Stated task A – Replace "screenshot" with "screen capture" throughout the entries that run from the first entry through the line containing "[x=272, y=310]", and change nothing else. Leave the pictures out of your copy.

Document section –
XML 88 R28.htm IDEA: XBRL DOCUMENT v2.4.1.9
Equity Based Compensation
12 Months Ended
Dec. 31, 2014
Disclosure of Compensation Related Costs, Share-based Payments [Abstract]  
Equity Based Compensation
Equity-based Compensation
Equity Plan
The General Partner has adopted the American Realty Capital Properties, Inc. Equity Plan (the “Equity Plan”), which provides for the grant of stock options, stock appreciation rights, restricted shares of common stock, restricted stock units, dividend equivalent rights and other stock-based awards to the General Partner’s and its affiliates’ non-executive directors, officers and other employees and advisors or consultants who are providing services to the General Partner or its affiliates. For each share awarded under the Equity Plan, the Operating Partnership issues a General Partner OP Unit to the General Partner with identical terms.

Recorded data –
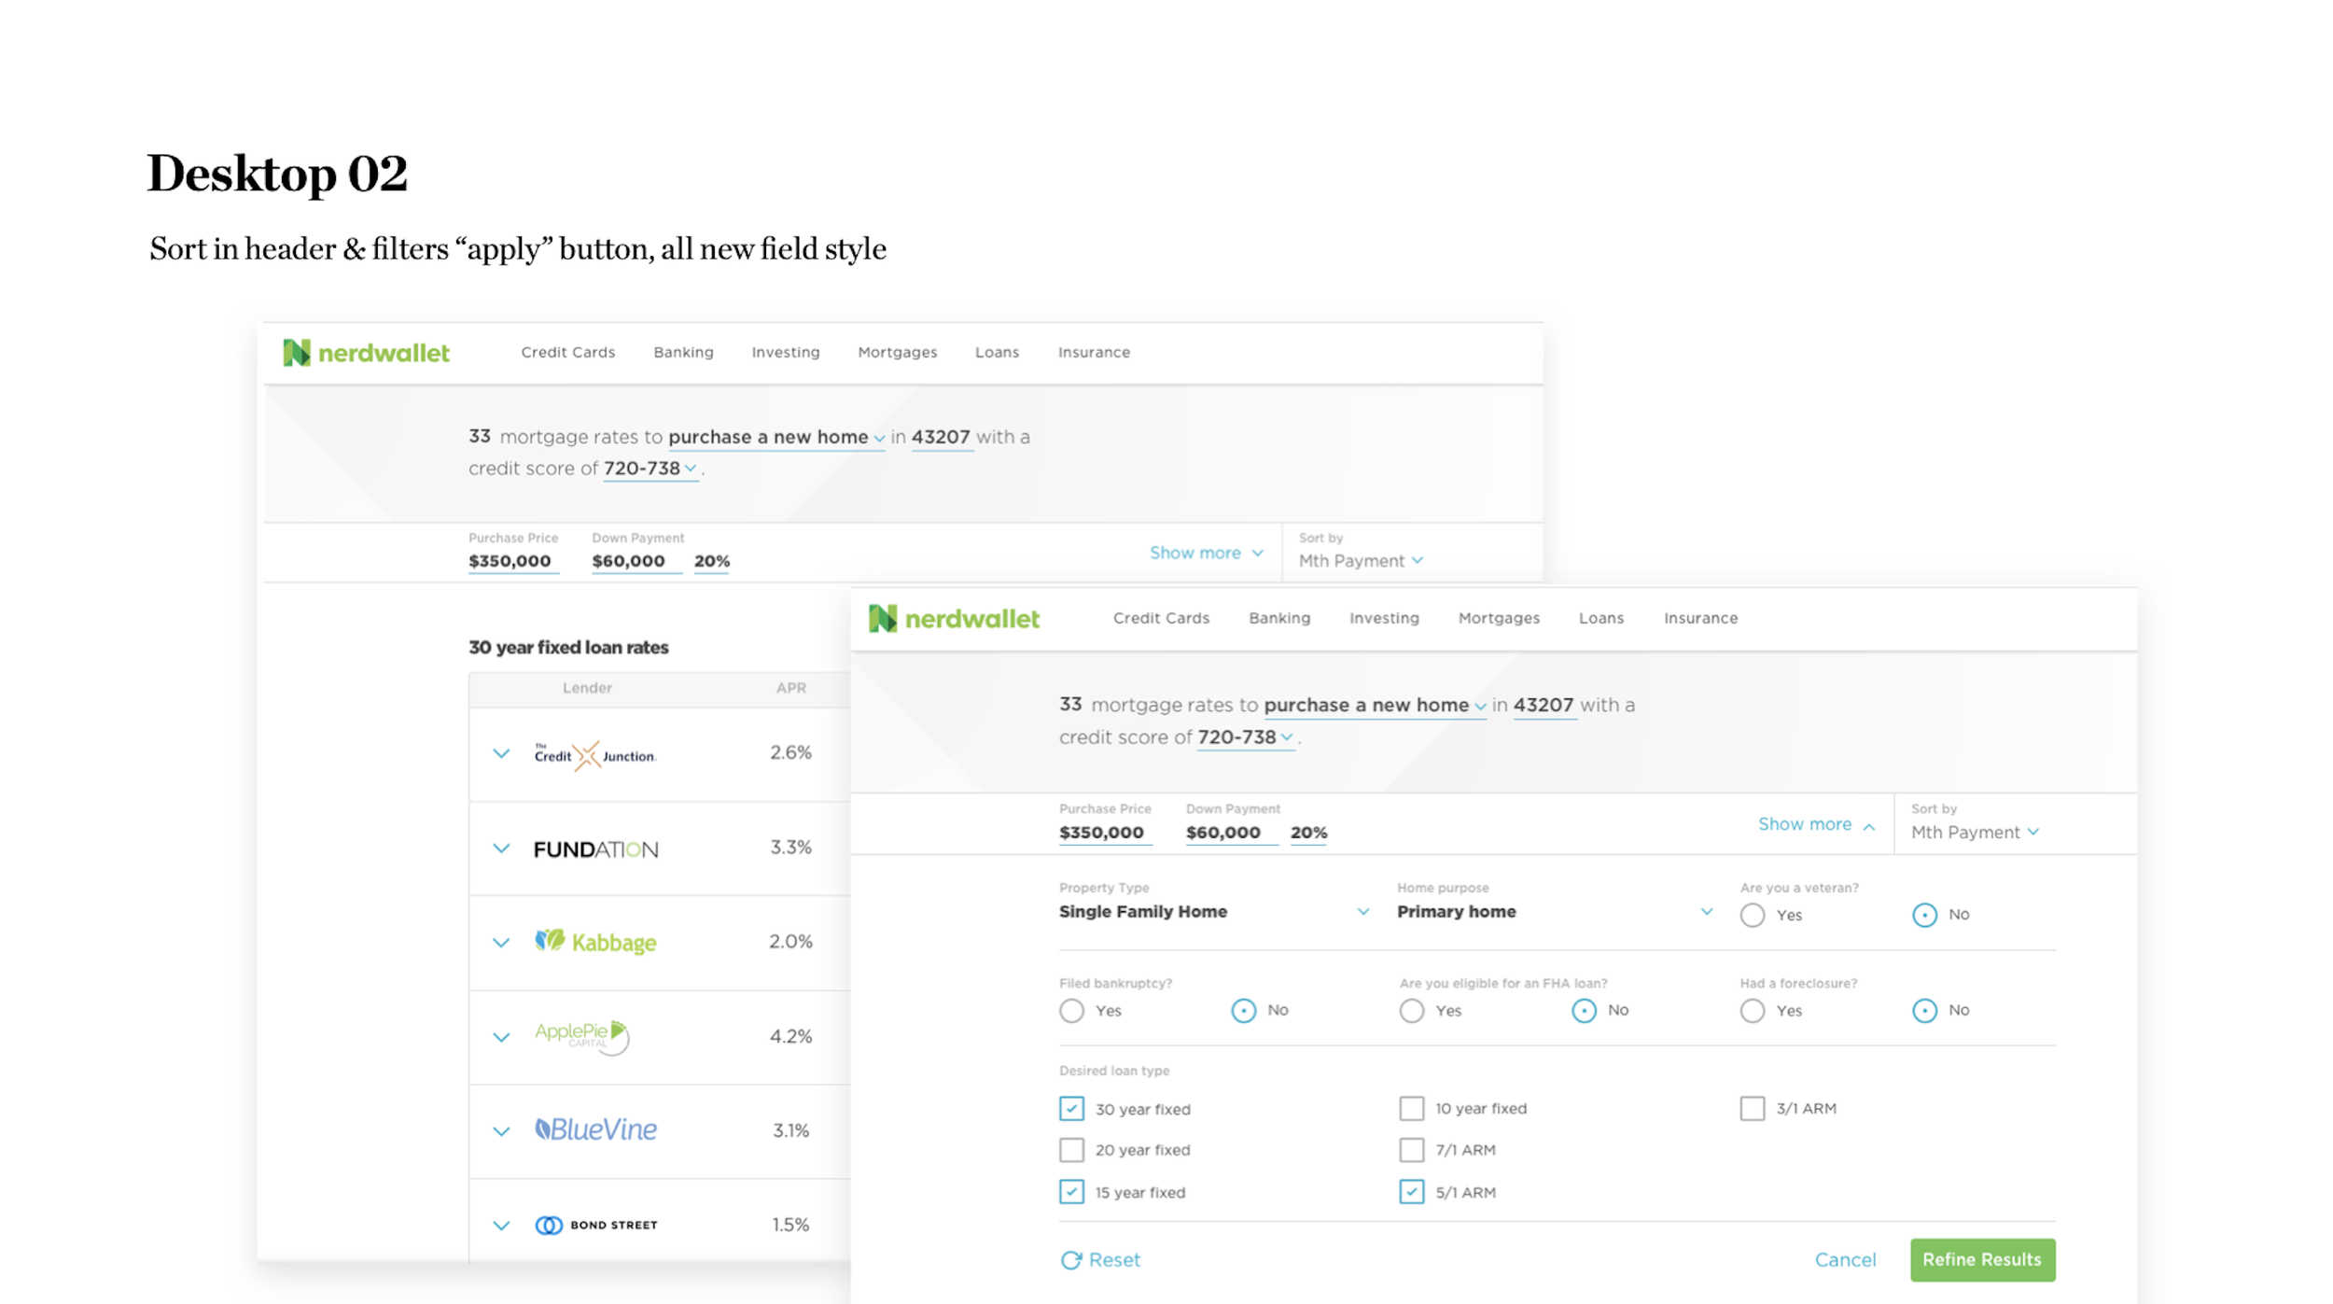Open Credit Cards in back window nav

567,352
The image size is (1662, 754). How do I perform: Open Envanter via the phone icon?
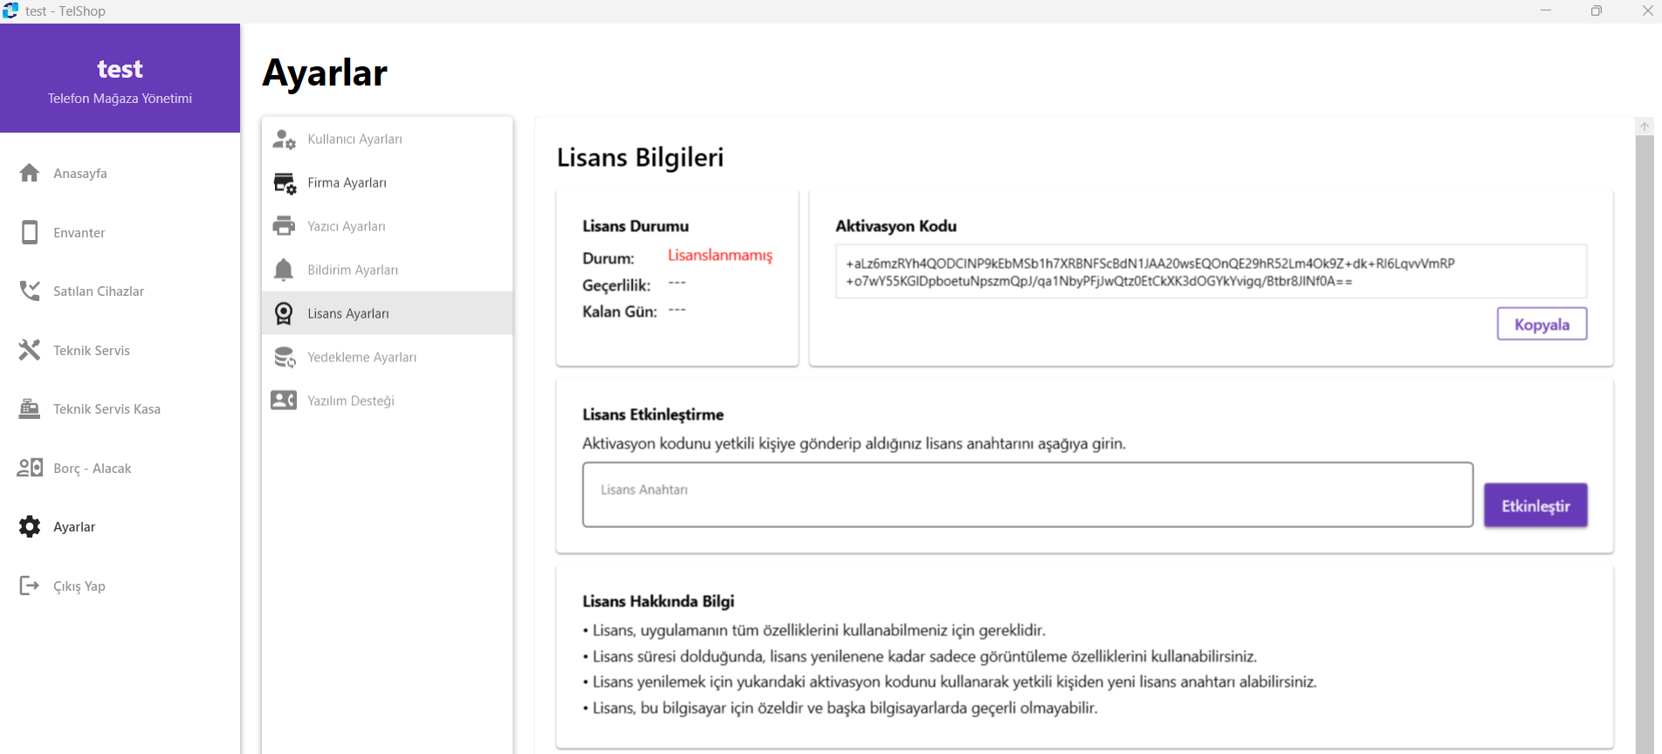30,232
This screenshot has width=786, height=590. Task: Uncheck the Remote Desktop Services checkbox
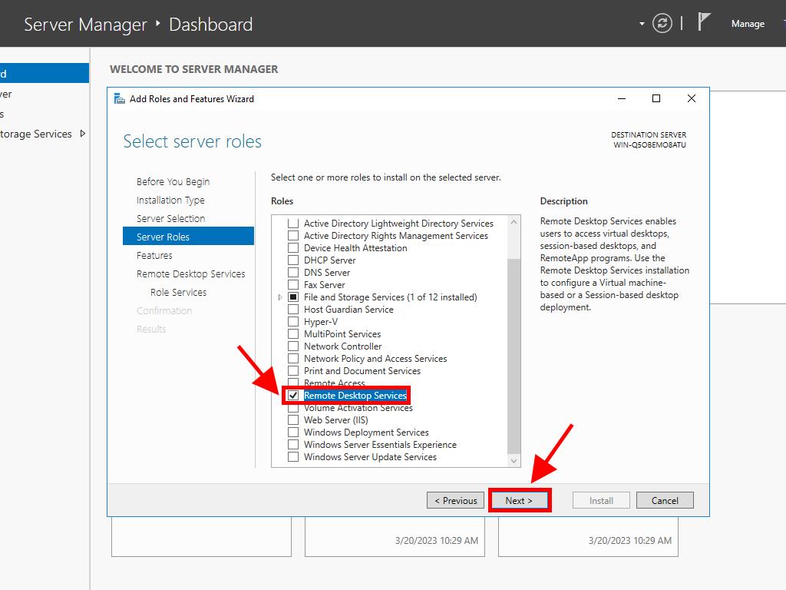293,396
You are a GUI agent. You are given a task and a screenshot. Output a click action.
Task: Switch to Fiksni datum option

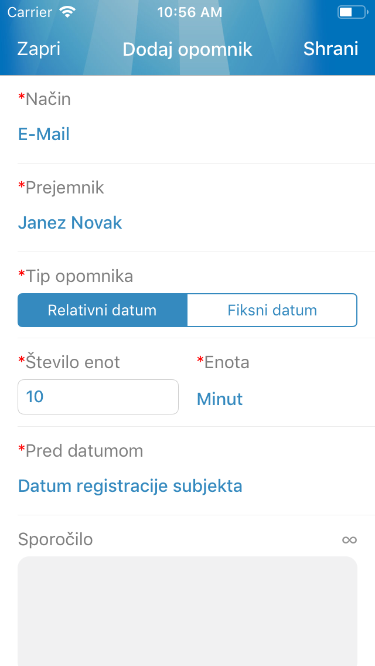[x=272, y=310]
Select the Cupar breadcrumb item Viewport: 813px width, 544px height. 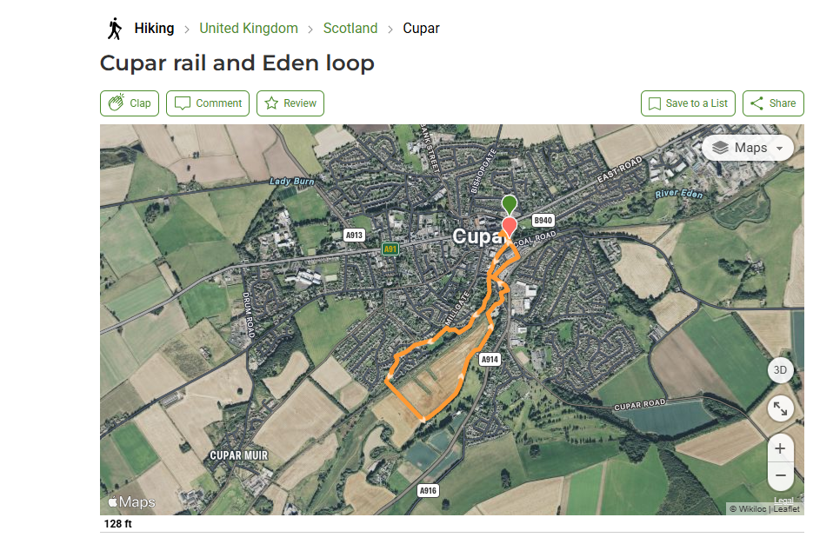pos(421,29)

Stated task B – From the equity-based compensation disclosure, quote word for word the passage that begins with the words "XML 88 R28.htm" and ends with "with identical terms.".

Task response A –
Open Credit Cards in back window nav

567,352
The image size is (1662, 754). How do I perform: Open Envanter via the phone icon?
30,232
This screen capture has width=786, height=590. Task: Uncheck the Remote Desktop Services checkbox
293,396
You are a GUI agent. You are given a task and a screen capture. Output a click action.
Task: Switch to Fiksni datum option

[x=272, y=310]

Task response B –
XML 88 R28.htm IDEA: XBRL DOCUMENT v2.4.1.9
Equity Based Compensation
12 Months Ended
Dec. 31, 2014
Disclosure of Compensation Related Costs, Share-based Payments [Abstract]  
Equity Based Compensation
Equity-based Compensation
Equity Plan
The General Partner has adopted the American Realty Capital Properties, Inc. Equity Plan (the “Equity Plan”), which provides for the grant of stock options, stock appreciation rights, restricted shares of common stock, restricted stock units, dividend equivalent rights and other stock-based awards to the General Partner’s and its affiliates’ non-executive directors, officers and other employees and advisors or consultants who are providing services to the General Partner or its affiliates. For each share awarded under the Equity Plan, the Operating Partnership issues a General Partner OP Unit to the General Partner with identical terms.